Dizia Santo Toríbio Romo, mártir de Cristo Rei, patrono de nossos irmãos migrantes: “Senhor, perdoa-me se sou atrevido, mas te rogo que me concedas este favor; não me deixes nem um dia de minha vida sem celebrar a Missa, sem abraçar-te na Comunhão e se por castigo de meus enormes pecados, de meus pecados de sacerdote, tenho que sentir teu castigo de não alcançar algum dia este favor, dá-me em troca muita fome de Ti, uma sede de receber-te, que não me deixe de atormentar o dia em que não tenha bebido desta água que Tu dás, que brota da rocha bendita de teu lado ferido. […] Meu Bom Jesus! ‘Celebrar a Missa e morrer’ eu te rogo: ‘Morrer sem deixar de celebrar uma missa’”.
Uma poesia anônima, encontrada nos arquivos da Liga Nacional de Defesa da Liberdade Religiosa, refere-se à Vida, obra e morte do padre Pedro Maldonado:
Queixas de um padre perseguido
Passaram as noites de angústia infinita;
os dias de tormento com fome e pavor;
os cães de Calles com fome inaudita,
revistaram minha casa, buscando o padre,
saciaram em meus parentes sua sanha e furor.

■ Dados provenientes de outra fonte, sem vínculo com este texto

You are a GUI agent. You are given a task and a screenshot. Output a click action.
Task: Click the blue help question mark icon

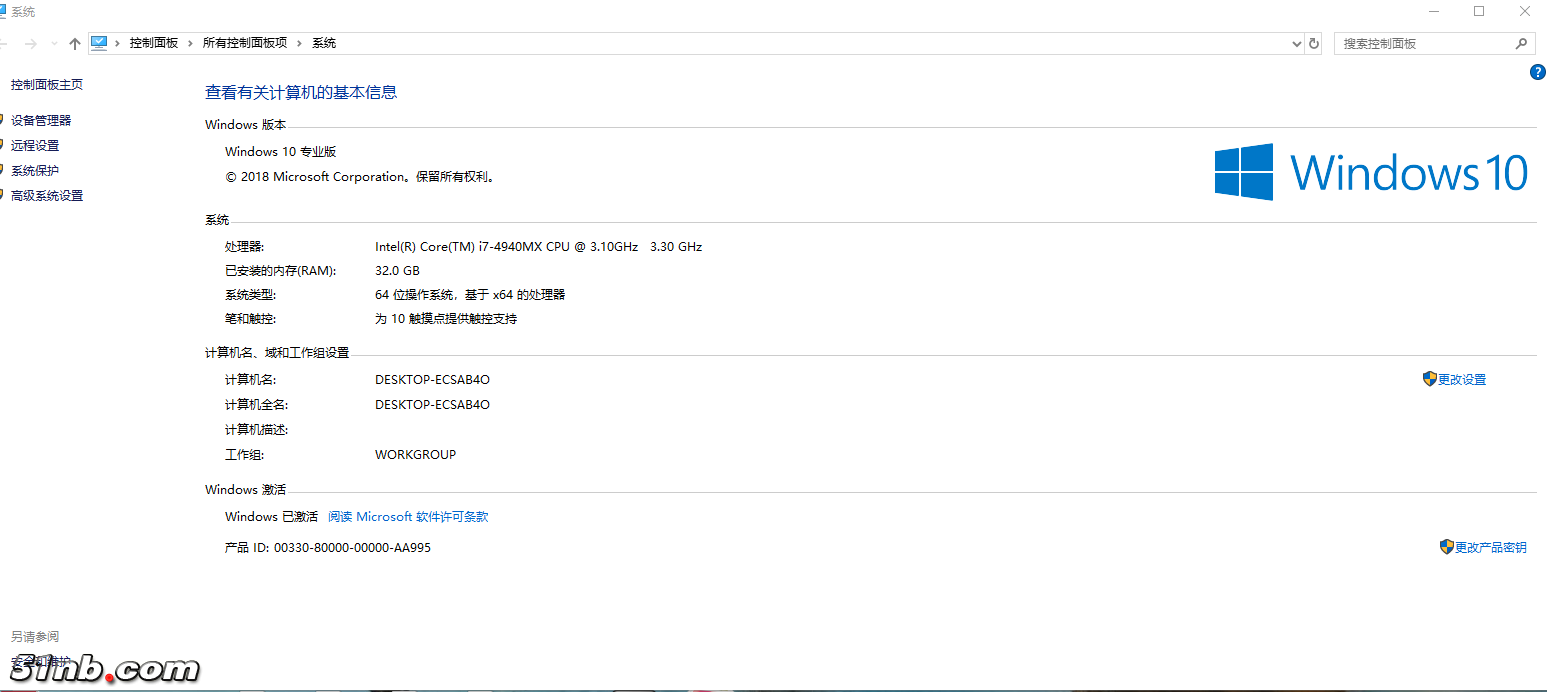[x=1538, y=72]
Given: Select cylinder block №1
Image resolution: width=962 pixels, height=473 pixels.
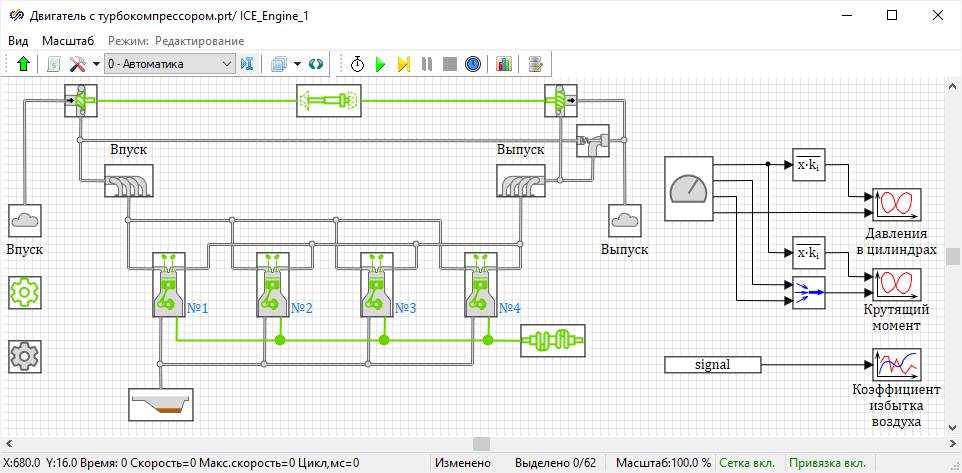Looking at the screenshot, I should 166,285.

Qual era meu crime?, vestir a sotaina,
portar a coroa, ter calça;
era preciso usar flechas, plumas e maça,
vender a consciência e a alma cristã,
e, enfim, prostituir-me ao governo ladrão.

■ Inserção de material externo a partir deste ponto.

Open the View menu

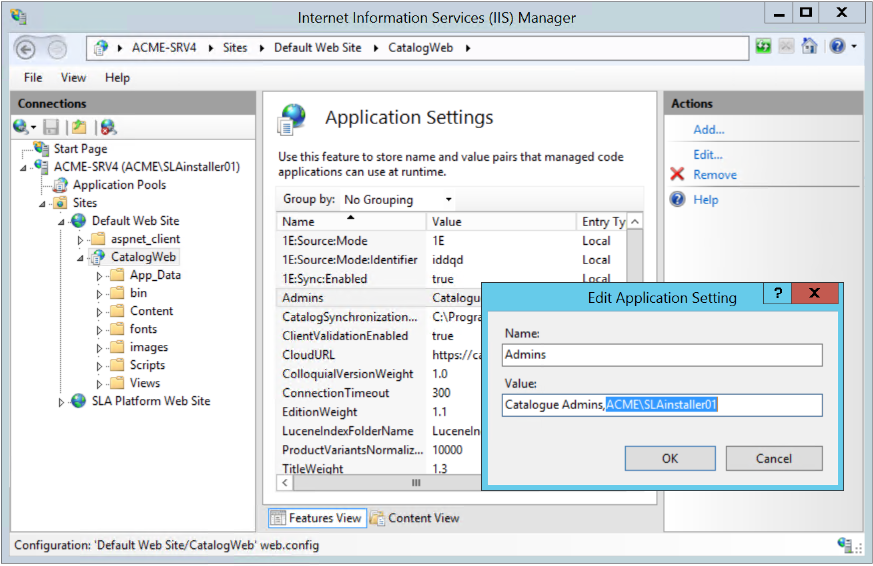click(x=73, y=78)
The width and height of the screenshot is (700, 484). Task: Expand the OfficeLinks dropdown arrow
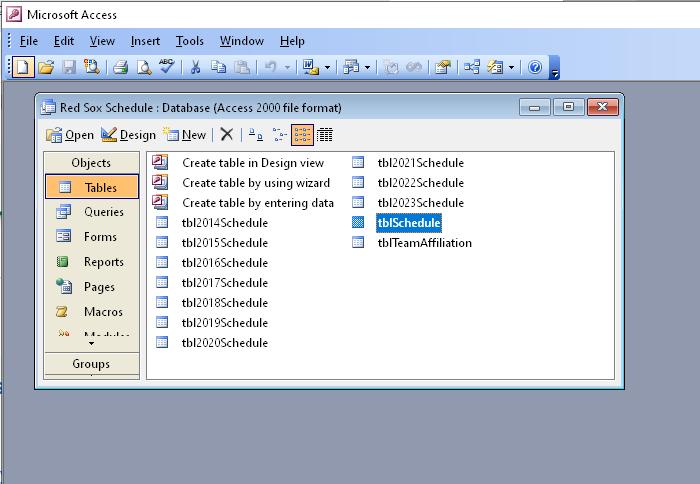point(327,67)
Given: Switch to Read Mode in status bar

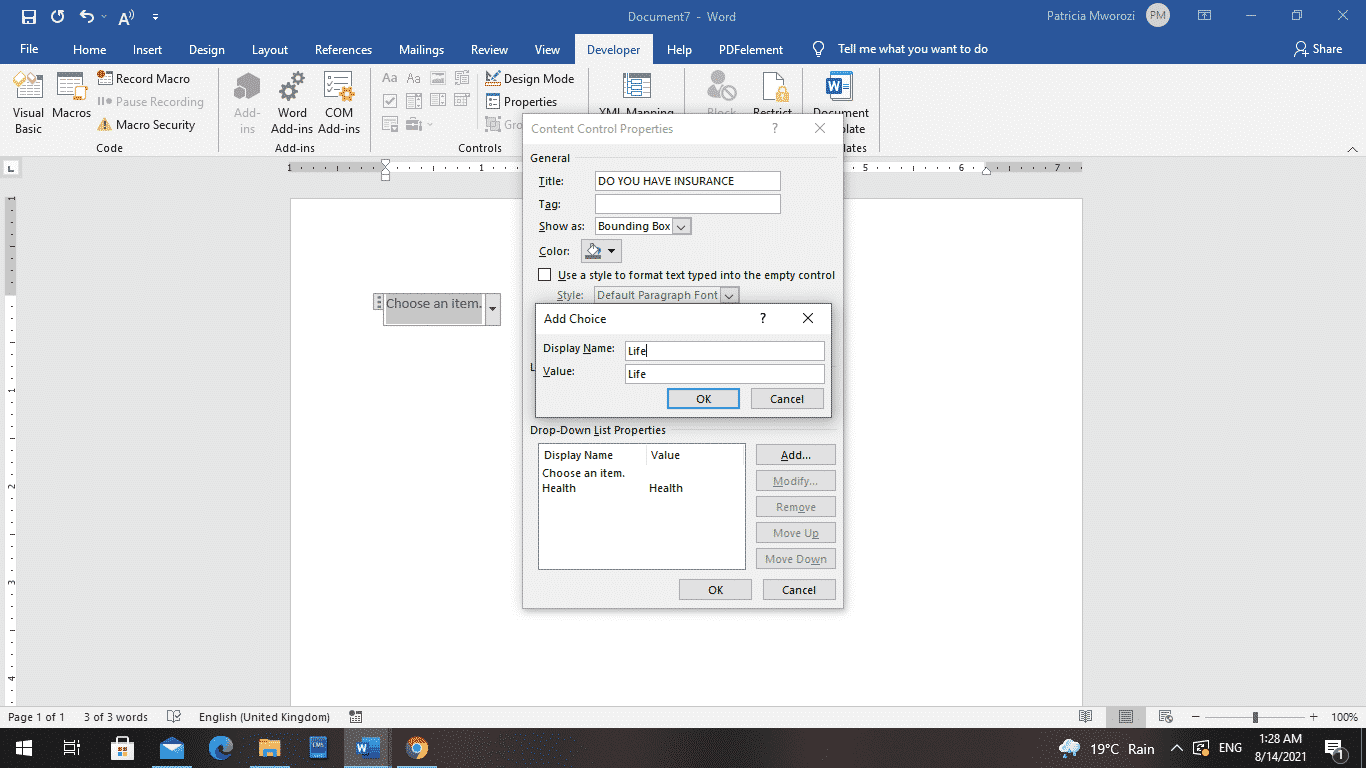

Prefiro a morte: sou sacerdote.
Prefiro o exílio: não sou ser tão vil.
Melhor a guarda do tigre ou coiote,
melhor o martírio que ser Iscariotes,
melhor eremita que infame servil…”
Jesus reina não como os reis do mundo, não como os reis do momento que, enfermos de poder, oprimem, perseguem e desprezam. Sua realeza não se relaciona com um poder qualquer, mas com o onipotente poder do amor. Como dizia João Paulo II: “O amor vence sempre! Como Cristo venceu! O amor venceu! Embora em ocasiões, diante de eventos e situações concretas, possa parecer-nos impotente. Cristo parecia impotente na Cruz. Deus sempre pode mais!”
Seu único poder é o amor, o amor que se entrega para dar vida, vida eterna; o amor que sabe extrair o bem do mal, amolecer um coração endurecido, levar a paz ao conflito mais violento e acender a esperança na mais densa escuridão.

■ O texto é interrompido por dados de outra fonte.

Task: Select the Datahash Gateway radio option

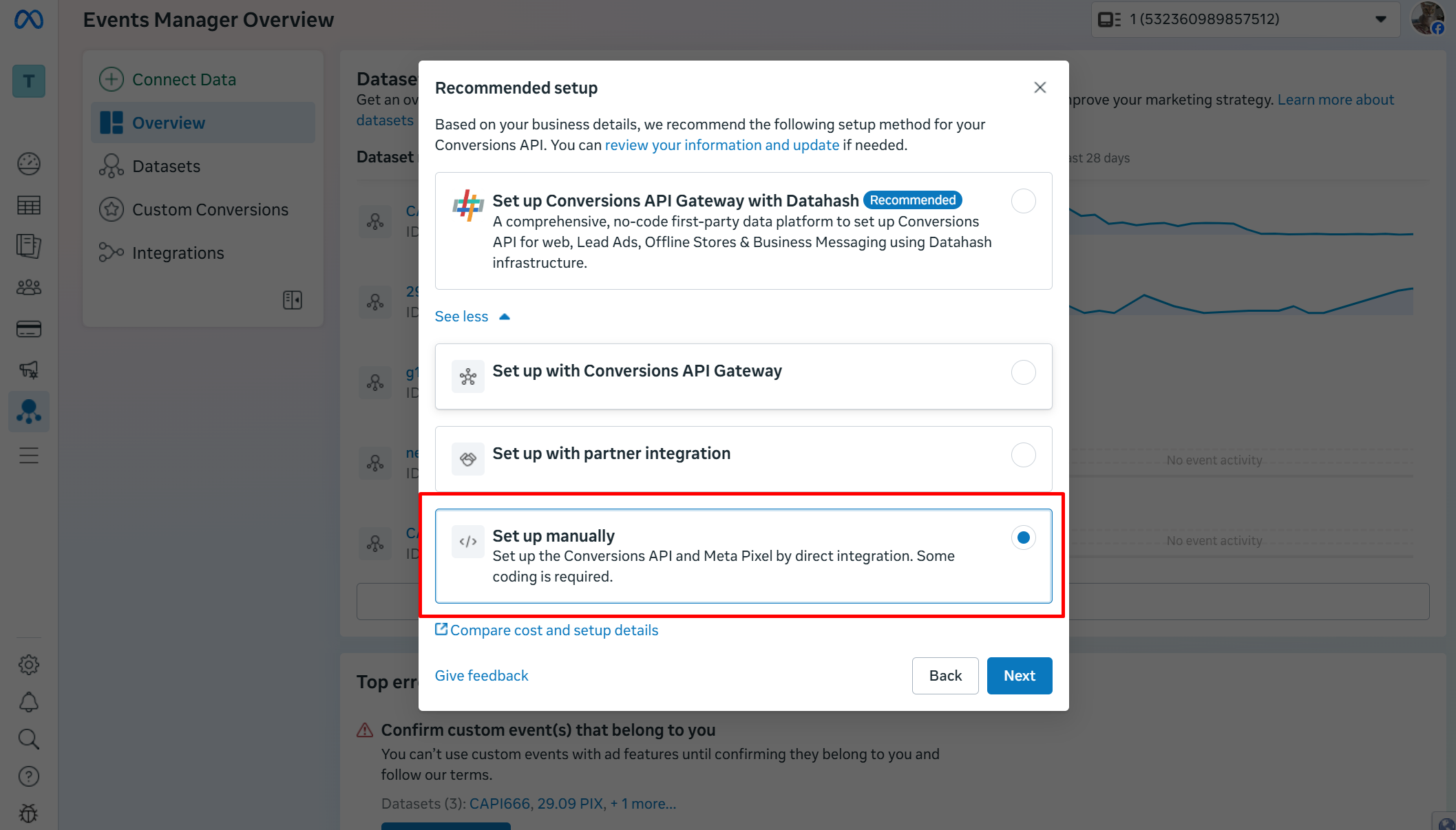Action: 1023,201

Em junho de 1848 agonizava em Paris o célebre escritor Chateaubriand, autor de “O Gênio do Cristianismo”. Alguns poucos amigos rezavam em silêncio junto ao seu leito. De repente ouviu-se o estampido de um canhão que anunciava a próxima queda da monarquia de Luís Filipe e o advento da república. O moribundo abriu os olhos e com um fio de voz perguntou:
– O que acontece?
– Mudam o chefe do governo, responderam-lhe.
– Sim? -disse o enfermo-. Deem-me meu Crucifixo. Tomou-o em suas mãos e exclamou: “Desgraçados, a cada momento mudam de governo… Não querem compreender que só Jesus pode salvá-los. Eis meu Rei! Doce me foi viver por Ele; será minha glória morrer com Ele!”
Celebrando os mártires da Igreja e os mártires mexicanos, neste centenário do início da perseguição religiosa, não deixemos de gritar com nossa voz e nosso testemunho: “Viva Cristo Rei e Santa Maria de Guadalupe!”